49. The Commission first notes that the proceedings cannot be
considered to have been particularly complex. It has not been
alleged that the applicant contributed to any significant delays in
the proceedings. The Commission further notes that parts of the
proceedings took place before an administrative body - the Mayor
and Aldermen of Haaksbergen - and not before a court.
Nevertheless, these parts of the proceedings must also be taken
into account under Article 6 para. 1 (Art. 6-1) of the Convention,
since they affected the final determination by a court of the
issues involved.
50. As regards the conduct of the authorities, the Commission
notes that some delays must be attributed to the Mayor and Aldermen
of Haaksbergen. After the applicant had filed objections, on
29 March and 20 May 1983, against decisions of the Mayor and
Aldermen of 24 March and 3 May 1983, the Mayor and Aldermen took no
decision within the time-limit of 30 days prescribed by law. After
the Judicial Division of the Council of State had quashed the
fictitious as well as formal municipal decisions on
28 February 1985, the Mayor and Aldermen took no new decision as
they were obliged to do, but such a decision was only taken on
27 May 1986, after the applicant had lodged a new request to the
Judicial Division of the Council of State and the Judicial Division
had ordered the Mayor and Aldermen to take a decision within a
certain time-limit. It is also noticeable that, in their decision
of 27 May 1986, the Mayor and Aldermen, apparently by mistake,
declared the applicant's objection ill-founded instead of well-
founded, which led to some unnecessary litigation before this
matter had been settled.
51. As regards the proceedings before the Judicial Division, the
Commission notes that the applicant appealed to the Judicial
Division on 12 and 16 September 1983 and that the Judicial Division
ruled on the appeals about one year and five months later, i.e. on
28 February 1985. Moreover, after the applicant had appealed
against the decision of the Mayor and Aldermen of 23 June 1987, the
Judicial Division did not rule on the appeal until about three
years and eight months later, i.e. on 21 February 1991. The
Commission cannot find that the explanation which the Government
have provided for this latter delay is sufficient as justification
for a delay of this length.
52. In the light of the criteria established by the Court's and
the Commission's case-law and having regard to all the
circumstances of the case, the Commission finds that the length of
the proceedings complained of exceeded the "reasonable time"

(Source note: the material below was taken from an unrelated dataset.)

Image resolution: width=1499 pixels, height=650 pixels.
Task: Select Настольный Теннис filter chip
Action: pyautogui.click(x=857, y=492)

referred to in Article 6 para. 1 (Art. 6-1) of the Convention.
Conclusion
53. The Commission concludes, by 15 votes to 4, that there has
been a violation of Article 6 para. 1 (Art. 6-1) of the Convention.

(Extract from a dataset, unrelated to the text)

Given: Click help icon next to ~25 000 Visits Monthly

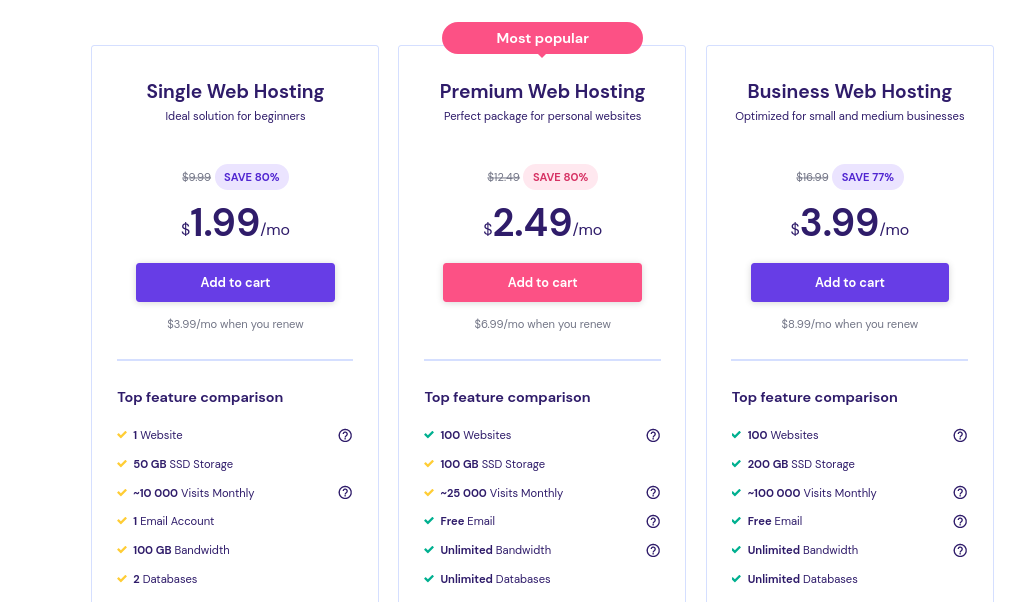Looking at the screenshot, I should (653, 493).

D. Article 13 (Art. 13) of the Convention
54. The applicant also maintains that he had no effective remedy
concerning the protection of his right as an owner. He relies on
Article 13 (Art. 13) of the Convention which provides:
"Everyone whose rights and freedoms as set forth in this
Convention are violated shall have an effective remedy
before a national authority notwithstanding that the
violation has been committed by persons acting in an
official capacity."
55. The Commission notes in this regard that, in the
administrative proceedings concerned, the applicant had access to
the Judicial Division of the Council of State in order to protect
his rights. Moreover, it would also have been possible for him to
institute civil proceedings before a court against his neighbour.

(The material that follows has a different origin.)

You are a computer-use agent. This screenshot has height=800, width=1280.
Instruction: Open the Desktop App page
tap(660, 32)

In these circumstances, he cannot be considered to have lacked an
effective remedy as referred to in Article 13 (Art. 13) of the
Convention.
Conclusion
56. The Commission concludes, unanimously, that there has not
been a violation of Article 13 (Art. 13) of the Convention.
E. Recapitulation
57. The Commission concludes, by 15 votes to 4, that there has
been a violation of Article 6 para. 1 (Art. 6-1) of the Convention
(para. 53).
58. The Commission concludes, unanimously, that there has not
been a violation of Article 13 (Art. 13) of the Convention
(para. 56).
Secretary to the Commission President of the Commission
(H.C. KRÜGER) (C.A. NØRGAARD)
Dissenting opinion by Mr. H. G. SCHERMERS
For a number of reasons I do not agree with the Commission's
report on the application of Mr. Baakman.
1. The application with respect to Article 13 should be
inadmissible for non-exhaustion.
2. The complaint with respect to Article 6 is incompatible
because Article 6 is not applicable to this kind of litigation.
Even if Article 6 were applicable to the administrative proceedings
against the building permit, it cannot be applied to the claim for
executive coercion as the applicant has no right thereto.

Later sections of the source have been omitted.